Items from a data source
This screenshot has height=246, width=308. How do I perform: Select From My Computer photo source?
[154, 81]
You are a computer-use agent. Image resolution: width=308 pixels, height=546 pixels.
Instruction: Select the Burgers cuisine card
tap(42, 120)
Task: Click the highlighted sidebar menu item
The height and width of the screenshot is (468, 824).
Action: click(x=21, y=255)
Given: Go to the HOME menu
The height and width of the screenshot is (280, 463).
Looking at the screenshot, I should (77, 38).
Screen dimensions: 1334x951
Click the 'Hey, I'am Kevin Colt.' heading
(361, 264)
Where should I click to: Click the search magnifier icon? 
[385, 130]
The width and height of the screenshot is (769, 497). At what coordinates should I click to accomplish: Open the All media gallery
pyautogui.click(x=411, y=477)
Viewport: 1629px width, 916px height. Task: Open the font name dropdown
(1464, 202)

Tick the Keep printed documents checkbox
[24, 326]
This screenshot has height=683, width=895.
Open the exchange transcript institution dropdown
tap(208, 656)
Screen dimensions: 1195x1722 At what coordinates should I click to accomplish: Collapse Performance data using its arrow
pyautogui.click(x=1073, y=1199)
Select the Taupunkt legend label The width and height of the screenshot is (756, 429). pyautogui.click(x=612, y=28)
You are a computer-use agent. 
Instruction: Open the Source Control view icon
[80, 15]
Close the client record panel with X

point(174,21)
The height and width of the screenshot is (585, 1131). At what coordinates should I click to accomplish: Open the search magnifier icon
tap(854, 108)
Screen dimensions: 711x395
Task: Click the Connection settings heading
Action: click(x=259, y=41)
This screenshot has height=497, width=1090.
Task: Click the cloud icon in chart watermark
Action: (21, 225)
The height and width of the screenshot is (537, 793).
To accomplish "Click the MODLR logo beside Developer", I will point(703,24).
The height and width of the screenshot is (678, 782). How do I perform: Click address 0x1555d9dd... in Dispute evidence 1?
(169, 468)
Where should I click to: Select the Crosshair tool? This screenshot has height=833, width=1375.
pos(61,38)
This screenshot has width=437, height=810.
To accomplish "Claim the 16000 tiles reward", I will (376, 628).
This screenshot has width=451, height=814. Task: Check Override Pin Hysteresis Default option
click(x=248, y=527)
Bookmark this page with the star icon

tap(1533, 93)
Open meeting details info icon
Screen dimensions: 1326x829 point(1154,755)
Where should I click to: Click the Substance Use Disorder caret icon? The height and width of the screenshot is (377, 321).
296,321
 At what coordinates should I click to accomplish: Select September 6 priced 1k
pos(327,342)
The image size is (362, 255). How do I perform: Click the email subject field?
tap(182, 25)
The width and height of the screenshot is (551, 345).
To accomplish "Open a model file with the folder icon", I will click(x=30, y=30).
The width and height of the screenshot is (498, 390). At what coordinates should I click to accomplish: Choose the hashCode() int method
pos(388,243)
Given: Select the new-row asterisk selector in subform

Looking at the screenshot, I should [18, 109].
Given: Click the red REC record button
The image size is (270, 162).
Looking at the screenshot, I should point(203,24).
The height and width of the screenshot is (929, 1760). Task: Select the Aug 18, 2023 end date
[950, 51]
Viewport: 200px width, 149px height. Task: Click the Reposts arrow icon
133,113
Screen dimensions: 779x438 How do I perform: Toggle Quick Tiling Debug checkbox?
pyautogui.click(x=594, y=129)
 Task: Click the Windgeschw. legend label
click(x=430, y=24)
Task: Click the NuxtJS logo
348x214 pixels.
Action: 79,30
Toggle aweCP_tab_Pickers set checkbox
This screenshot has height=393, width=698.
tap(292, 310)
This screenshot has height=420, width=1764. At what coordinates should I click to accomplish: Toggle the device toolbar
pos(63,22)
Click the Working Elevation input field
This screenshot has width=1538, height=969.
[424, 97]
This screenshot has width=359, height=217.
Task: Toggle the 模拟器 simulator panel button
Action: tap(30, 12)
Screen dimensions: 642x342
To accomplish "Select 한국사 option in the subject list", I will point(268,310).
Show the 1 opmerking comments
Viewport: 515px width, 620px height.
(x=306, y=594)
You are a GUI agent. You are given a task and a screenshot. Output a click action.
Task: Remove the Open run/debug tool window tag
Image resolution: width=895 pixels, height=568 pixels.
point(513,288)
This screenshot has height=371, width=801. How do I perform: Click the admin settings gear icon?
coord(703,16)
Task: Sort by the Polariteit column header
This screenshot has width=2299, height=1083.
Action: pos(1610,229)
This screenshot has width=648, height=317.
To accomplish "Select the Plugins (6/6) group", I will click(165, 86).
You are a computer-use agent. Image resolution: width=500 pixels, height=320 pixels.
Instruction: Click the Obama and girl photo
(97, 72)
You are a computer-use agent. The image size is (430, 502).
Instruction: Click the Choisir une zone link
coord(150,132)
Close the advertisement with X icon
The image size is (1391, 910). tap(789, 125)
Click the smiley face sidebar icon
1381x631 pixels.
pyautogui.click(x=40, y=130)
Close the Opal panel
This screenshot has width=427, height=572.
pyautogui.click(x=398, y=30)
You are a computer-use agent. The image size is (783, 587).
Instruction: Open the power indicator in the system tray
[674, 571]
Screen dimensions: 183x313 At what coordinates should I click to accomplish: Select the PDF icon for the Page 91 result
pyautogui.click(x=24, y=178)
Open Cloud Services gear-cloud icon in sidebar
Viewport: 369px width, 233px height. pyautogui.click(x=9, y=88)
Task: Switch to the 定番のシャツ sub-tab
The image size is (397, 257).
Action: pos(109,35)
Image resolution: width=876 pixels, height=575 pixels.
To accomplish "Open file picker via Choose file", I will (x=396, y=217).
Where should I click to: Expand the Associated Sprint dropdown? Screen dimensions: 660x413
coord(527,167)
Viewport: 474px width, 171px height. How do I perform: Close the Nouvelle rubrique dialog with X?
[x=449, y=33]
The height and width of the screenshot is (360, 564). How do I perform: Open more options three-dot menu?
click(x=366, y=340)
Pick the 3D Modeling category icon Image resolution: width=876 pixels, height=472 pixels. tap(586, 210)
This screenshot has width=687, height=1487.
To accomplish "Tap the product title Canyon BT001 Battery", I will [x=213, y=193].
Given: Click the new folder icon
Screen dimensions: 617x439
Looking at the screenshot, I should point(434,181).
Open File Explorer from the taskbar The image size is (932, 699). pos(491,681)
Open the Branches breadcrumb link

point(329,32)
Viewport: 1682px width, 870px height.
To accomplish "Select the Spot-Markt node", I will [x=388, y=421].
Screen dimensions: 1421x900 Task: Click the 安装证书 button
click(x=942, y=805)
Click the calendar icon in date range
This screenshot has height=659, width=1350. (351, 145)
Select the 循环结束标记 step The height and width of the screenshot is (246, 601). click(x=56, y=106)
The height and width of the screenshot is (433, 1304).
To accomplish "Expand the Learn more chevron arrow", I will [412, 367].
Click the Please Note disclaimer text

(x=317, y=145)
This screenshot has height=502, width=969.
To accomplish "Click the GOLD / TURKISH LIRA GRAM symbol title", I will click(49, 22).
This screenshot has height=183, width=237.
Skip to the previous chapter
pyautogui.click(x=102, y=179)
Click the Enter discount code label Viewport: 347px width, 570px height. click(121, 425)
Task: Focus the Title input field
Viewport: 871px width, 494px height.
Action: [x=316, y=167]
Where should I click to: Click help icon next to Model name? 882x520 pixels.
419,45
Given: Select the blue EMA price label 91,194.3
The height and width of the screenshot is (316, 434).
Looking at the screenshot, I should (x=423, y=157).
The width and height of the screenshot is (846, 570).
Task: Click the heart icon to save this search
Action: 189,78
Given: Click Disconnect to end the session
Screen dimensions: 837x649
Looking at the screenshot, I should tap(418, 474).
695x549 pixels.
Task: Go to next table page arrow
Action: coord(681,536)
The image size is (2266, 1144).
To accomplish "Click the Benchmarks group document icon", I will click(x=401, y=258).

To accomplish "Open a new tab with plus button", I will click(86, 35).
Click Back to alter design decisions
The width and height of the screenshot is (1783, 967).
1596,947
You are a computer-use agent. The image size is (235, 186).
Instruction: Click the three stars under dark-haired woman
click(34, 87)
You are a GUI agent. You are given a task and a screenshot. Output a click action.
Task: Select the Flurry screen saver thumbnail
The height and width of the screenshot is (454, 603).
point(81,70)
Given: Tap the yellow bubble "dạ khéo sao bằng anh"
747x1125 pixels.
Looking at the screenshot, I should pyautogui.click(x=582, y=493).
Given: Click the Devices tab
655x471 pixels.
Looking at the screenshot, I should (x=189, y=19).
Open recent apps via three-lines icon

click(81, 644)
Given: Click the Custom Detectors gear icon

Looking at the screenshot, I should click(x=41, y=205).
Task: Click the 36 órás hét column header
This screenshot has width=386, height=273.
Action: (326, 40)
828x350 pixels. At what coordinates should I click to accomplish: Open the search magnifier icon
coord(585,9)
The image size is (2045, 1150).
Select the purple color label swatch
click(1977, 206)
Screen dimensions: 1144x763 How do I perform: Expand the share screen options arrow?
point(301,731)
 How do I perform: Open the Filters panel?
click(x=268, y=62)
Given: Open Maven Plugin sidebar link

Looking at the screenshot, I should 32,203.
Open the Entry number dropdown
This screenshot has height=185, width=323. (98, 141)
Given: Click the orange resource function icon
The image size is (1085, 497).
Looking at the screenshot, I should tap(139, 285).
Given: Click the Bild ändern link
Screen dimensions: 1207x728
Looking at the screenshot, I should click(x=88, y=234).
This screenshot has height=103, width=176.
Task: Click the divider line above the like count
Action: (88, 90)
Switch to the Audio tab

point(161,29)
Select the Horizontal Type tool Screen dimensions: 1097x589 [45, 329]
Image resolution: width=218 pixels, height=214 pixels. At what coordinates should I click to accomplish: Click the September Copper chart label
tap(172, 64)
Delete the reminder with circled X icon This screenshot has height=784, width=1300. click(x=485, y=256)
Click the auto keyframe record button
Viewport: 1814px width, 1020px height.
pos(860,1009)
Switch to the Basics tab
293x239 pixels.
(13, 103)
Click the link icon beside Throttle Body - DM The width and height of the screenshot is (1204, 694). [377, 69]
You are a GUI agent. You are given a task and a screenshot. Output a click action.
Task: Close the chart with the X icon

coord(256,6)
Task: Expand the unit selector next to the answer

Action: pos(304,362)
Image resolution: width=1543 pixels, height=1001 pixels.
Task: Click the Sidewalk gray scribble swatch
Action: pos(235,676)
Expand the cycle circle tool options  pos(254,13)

### Set task
List every line of the items that contains the string "gear".

### The response
This screenshot has height=371, width=801. How do I perform: Click the admin settings gear icon?
Open Cloud Services gear-cloud icon in sidebar
Given: Click the Custom Detectors gear icon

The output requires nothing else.